Nous l’apprendrons le jour même, Alexandre n’a pas réussi à s’en sortir. Une hémorragie interne aura eu raison de lui pendant son transport en ambulance vers l’hôpital. De mon côté, j’ai longtemps combattu l’idée avec mes confrères patrouilleurs que nous aurions pu faire plus. Mais nous en sommes venu à la conclusion que si un quelconque dieu avait voulu mettre notre équipe à l’épreuve, Alexandre aurait dû être réchappable.
30 ans plus tard, je constate que le baptême du feu que m’a fait vivre Alexandre a influencé le cours de mon existence.

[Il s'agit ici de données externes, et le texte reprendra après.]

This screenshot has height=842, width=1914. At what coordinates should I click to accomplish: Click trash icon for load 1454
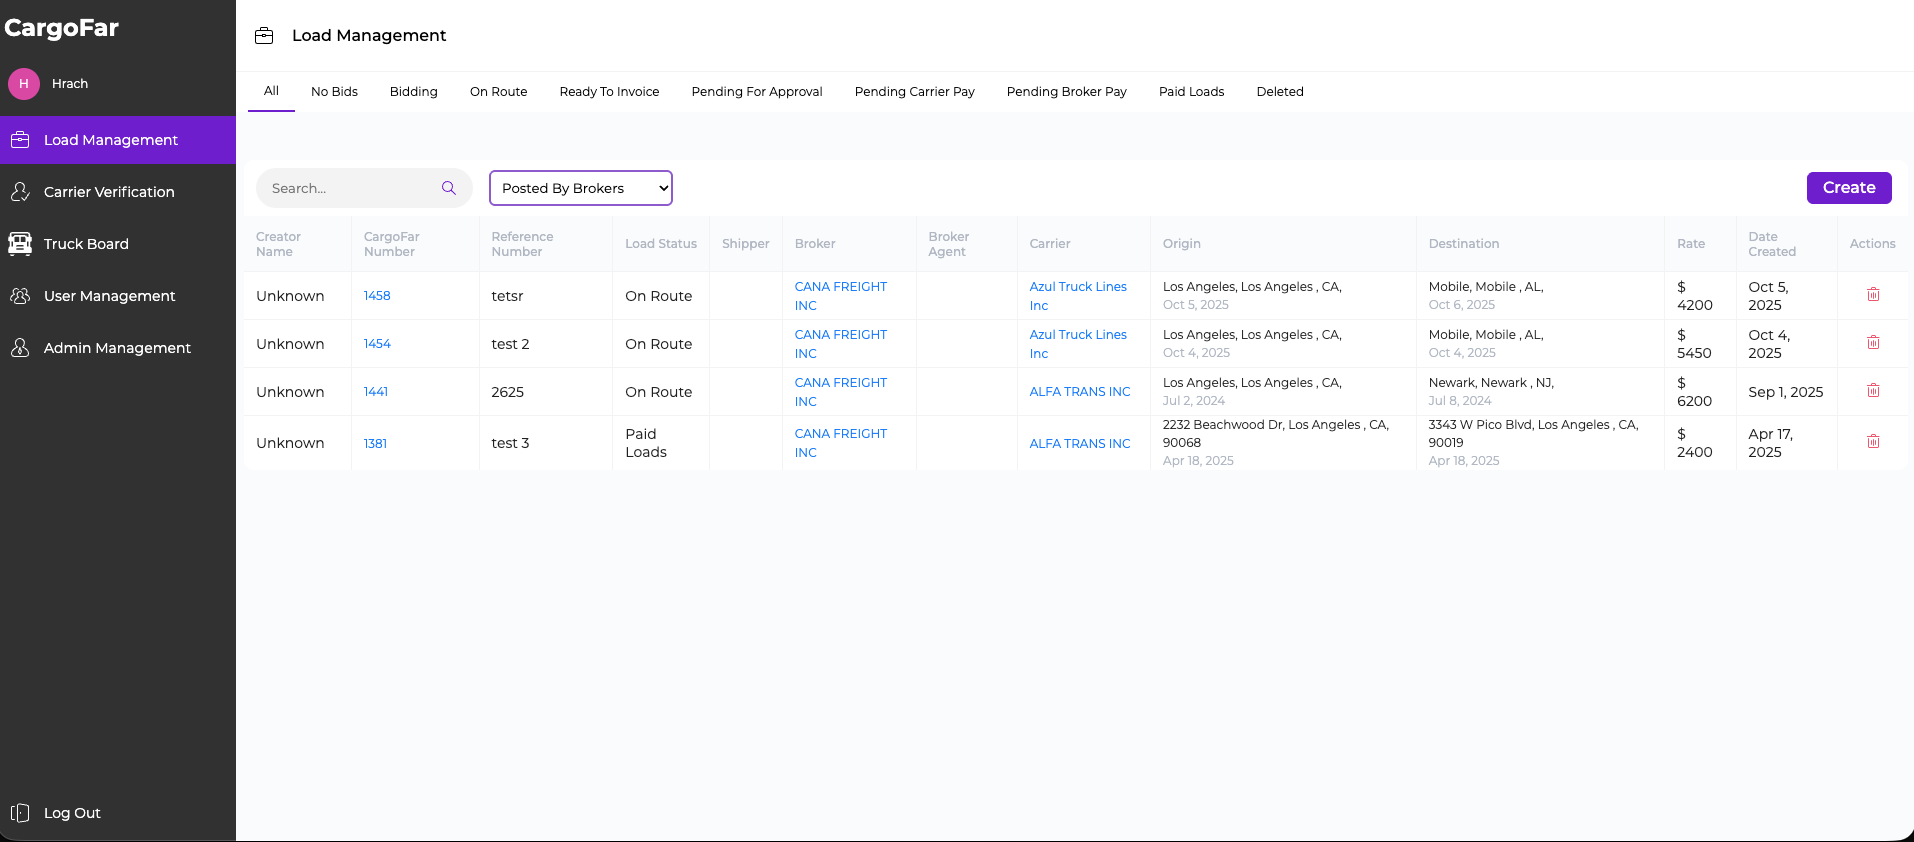point(1873,343)
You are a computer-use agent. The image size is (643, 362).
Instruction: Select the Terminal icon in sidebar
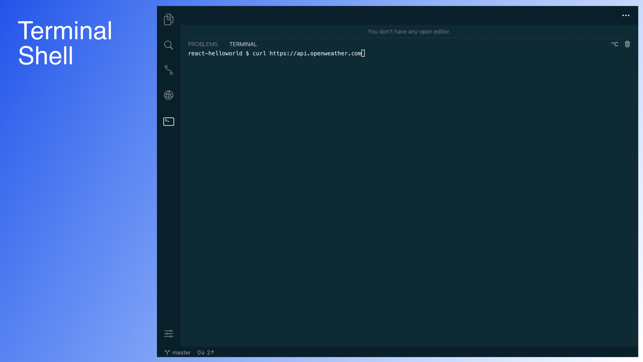[x=169, y=122]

Parce qu’une fois bien plongé dans le monde des patrouilles de ski par cette épreuve, j’ai commencé à découvrir et cultiver des liens profonds avec des gens formidables que je n’aurais jamais connu autrement, n’eut été cette piqûre qu’il m’a donné. Ces liens ont résisté à l’épreuve du temps malgré les changements d’écoles, d’emplois et de déménagements que la vie génère. Pour moi et pour la majorité des patrouilleurs que je connais, l’expérience patrouille a largement dépassé la simple activité sportive du ski, et c’est encore plus vrai dans notre monde où sont numérisés les contacts sociaux. Si jamais vous hésitez à intégrer les rangs d’une patrouille de ski, parlez-en aux patrouilleurs de votre station, et joignez leur équipe dès maintenant.
Et pour conclure cette première histoire de patrouille, mon dernier mot sera pour Alexandre. Alexandre, désolé de ne pas avoir pu en faire plus, les moyens de l’époque ne le permettaient pas; mais triste consolation, je peux néanmoins dire que nous avons tous beaucoup cheminé depuis cet après-midi du mois de décembre 1984.